--- Extracted text ---

We heard last week that IBM was preparing to release some record-breaking Java POWER4 benchmarks in response to goading from Sun. And now, it's duly done so.
IBM claims that it's achieved 339,484 operations per second on a 32-way, POWER4 Regatta on the SPECjbb2000 benchmark. Which is higher than a 72-way Sun Fire 15K.
IBM also brags that its Regatta, kitted out 128GB of memory and 36.4GB storage will cost - at $2 million - half as much as a Sun Fire 15K with 288GB memory and 288GB storage. Well, doh, of course it will: have you ever tried to spec some storage for a big iron kit, you'll know that it's the forms the bulk of the purchase. But Big Blue justifies the comparison by explaining that this was the configuration used to best Sun in the Java benchmark. (And yes, it really is just a couple of SCSI disks in the Regatta - less capacity than the standard for a midrange consumer PeeCee).

--- Excerpted records ---

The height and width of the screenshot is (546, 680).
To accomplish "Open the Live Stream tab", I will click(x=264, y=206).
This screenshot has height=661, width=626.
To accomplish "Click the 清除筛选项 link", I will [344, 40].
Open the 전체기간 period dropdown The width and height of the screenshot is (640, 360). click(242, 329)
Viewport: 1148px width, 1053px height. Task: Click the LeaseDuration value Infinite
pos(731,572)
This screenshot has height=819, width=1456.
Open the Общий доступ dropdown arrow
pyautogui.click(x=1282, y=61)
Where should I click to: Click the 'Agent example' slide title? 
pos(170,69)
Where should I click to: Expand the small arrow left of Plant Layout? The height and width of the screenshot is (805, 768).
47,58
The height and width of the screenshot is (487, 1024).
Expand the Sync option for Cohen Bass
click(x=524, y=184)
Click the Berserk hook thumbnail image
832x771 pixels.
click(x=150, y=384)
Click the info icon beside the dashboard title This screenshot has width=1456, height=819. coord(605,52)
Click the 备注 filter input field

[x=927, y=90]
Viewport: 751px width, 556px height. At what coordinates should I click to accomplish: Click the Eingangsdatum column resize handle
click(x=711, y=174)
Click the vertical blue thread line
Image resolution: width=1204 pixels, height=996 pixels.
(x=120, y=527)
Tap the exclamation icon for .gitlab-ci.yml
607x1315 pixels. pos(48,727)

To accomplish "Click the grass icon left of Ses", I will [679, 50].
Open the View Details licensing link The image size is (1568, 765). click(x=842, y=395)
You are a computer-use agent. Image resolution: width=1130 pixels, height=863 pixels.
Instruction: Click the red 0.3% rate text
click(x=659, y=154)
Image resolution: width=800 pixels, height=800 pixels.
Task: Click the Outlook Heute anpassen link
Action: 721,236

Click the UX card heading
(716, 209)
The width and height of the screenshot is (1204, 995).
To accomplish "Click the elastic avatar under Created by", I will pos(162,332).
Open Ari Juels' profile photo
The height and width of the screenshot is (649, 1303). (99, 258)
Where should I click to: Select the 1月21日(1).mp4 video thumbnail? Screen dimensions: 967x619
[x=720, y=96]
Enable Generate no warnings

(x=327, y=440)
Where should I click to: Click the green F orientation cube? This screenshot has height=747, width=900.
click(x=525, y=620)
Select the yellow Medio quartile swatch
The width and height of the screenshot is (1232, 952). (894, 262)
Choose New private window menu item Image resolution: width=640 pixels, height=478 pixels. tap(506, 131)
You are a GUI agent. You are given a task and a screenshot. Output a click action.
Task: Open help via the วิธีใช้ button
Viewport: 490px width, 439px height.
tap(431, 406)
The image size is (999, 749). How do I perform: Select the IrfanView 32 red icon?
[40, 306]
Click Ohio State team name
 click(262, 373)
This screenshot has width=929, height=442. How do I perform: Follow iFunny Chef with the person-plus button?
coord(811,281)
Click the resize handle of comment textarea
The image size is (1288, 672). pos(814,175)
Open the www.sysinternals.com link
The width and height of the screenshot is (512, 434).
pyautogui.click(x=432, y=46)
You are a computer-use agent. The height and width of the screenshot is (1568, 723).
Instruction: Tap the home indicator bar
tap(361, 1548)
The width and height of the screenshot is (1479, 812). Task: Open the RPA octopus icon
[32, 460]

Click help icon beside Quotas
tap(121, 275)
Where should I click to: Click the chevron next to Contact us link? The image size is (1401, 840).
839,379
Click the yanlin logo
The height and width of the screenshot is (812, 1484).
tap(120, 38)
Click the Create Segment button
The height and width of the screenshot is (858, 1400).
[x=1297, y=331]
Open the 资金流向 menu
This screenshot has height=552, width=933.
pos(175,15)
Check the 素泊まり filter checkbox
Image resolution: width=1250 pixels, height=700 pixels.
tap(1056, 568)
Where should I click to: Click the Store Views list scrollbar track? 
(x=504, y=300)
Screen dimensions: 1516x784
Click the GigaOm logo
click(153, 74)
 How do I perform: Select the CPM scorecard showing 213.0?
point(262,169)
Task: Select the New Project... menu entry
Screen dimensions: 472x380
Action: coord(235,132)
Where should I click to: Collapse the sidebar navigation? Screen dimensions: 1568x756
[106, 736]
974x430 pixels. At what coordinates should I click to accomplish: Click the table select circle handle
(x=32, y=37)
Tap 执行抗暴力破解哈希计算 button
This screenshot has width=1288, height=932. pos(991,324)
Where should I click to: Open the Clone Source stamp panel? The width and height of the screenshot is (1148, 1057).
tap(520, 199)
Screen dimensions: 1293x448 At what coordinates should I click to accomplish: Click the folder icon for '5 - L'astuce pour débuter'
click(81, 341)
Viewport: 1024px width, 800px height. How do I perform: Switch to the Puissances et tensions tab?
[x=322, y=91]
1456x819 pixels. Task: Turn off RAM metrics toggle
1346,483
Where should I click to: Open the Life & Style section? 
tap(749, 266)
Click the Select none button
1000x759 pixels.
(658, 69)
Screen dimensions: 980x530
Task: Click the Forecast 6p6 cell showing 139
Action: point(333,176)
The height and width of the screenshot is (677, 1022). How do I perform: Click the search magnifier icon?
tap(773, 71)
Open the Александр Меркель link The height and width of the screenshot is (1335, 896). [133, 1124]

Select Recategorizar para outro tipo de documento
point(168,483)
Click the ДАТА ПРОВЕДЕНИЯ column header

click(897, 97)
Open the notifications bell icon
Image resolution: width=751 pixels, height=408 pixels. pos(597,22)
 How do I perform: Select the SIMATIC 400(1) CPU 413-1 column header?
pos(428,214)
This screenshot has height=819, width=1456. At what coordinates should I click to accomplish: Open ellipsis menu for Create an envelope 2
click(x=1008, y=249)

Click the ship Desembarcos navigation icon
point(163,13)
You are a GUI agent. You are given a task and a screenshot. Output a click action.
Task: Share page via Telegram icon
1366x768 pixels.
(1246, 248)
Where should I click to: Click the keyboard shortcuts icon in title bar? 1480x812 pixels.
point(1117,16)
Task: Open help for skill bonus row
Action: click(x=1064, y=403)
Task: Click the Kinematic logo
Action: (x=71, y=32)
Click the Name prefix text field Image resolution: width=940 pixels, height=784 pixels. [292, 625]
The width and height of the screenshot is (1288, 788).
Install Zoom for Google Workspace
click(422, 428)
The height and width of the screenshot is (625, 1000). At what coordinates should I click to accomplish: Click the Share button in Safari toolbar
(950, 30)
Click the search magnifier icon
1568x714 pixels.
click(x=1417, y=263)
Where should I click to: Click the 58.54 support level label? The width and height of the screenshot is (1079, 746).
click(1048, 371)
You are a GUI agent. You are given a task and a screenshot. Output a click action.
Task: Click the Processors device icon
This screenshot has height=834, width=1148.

---

Set exercise A:
Check each statement against the IBM benchmark article and answer yes or no, quoting the exact words that decide it: (i) IBM reports 339,484 operations per second on the SPECjbb2000 benchmark with a 32-way POWER4 Regatta. (ii) The Sun Fire 15K in the price comparison has 128GB of memory. (iii) The Regatta configuration is priced at $2 million.
Set exercise B:
From the IBM benchmark article, quote the passage that opens with the words "We heard last" and ends after "midrange consumer PeeCee).".
Work from the IBM benchmark article alone.

Problem solution A:
(i) Yes: "IBM claims that it's achieved 339,484 operations per second on a 32-way, POWER4 Regatta on the SPECjbb2000 benchmark."
(ii) No: "a Sun Fire 15K with 288GB memory and 288GB storage"
(iii) Yes: "will cost - at $2 million - half as much as a Sun Fire 15K"

Problem solution B:
We heard last week that IBM was preparing to release some record-breaking Java POWER4 benchmarks in response to goading from Sun. And now, it's duly done so.
IBM claims that it's achieved 339,484 operations per second on a 32-way, POWER4 Regatta on the SPECjbb2000 benchmark. Which is higher than a 72-way Sun Fire 15K.
IBM also brags that its Regatta, kitted out 128GB of memory and 36.4GB storage will cost - at $2 million - half as much as a Sun Fire 15K with 288GB memory and 288GB storage. Well, doh, of course it will: have you ever tried to spec some storage for a big iron kit, you'll know that it's the forms the bulk of the purchase. But Big Blue justifies the comparison by explaining that this was the configuration used to best Sun in the Java benchmark. (And yes, it really is just a couple of SCSI disks in the Regatta - less capacity than the standard for a midrange consumer PeeCee).